Comment on On the Nature of Wind

  1. I think I was pretty aware he became a bit infamous, only because later on in Forty-Eight, young Thatcher kept idolizing him and irritating him. I mean, he really was one of the first four cadets ever court-martialed. XD But on the latest pass-throughs, I did state it more explicitly here, how that kind of legend is going. I think my favorite part is that this legend isn't even for any engineering brilliance, but because he broke a bully's nose and then got tangled in arson and then the whole-- uh-- stuff that happens next. XD

    (Having looked into the eyes of the actual wolf, Corry does understand that part. And it puts a chill down his spine.) -snickers- Remembering the prologue where Cor definitely underestimated Scotty on both size and looking like he belongs in high school, and now he's like-- "Nope, I don't want no part of that." In terms of fighting, anyway.

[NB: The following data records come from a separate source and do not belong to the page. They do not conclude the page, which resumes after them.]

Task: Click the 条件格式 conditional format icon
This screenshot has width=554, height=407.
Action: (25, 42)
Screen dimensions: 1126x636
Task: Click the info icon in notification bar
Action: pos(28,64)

    HA! One of my friends came up with the tag Age-Appropriate Stupidity because it very much is a young, dumbass guy thing to do. Perfect explanation of the phenomenon. It is very dumb, several things they do in this story are very dumb, but that is part of being that age and with So Many Feelings.

    (I always liked that bit; Scotty knowing some French. It's incongruous and he butchers it with his accent trying to speak it, but he actually can probably hold a limited, casual conversation with it if he had to. And, of course, he can swear in it because he's a young person and that's absolutely the first thing that young people learn if they can.)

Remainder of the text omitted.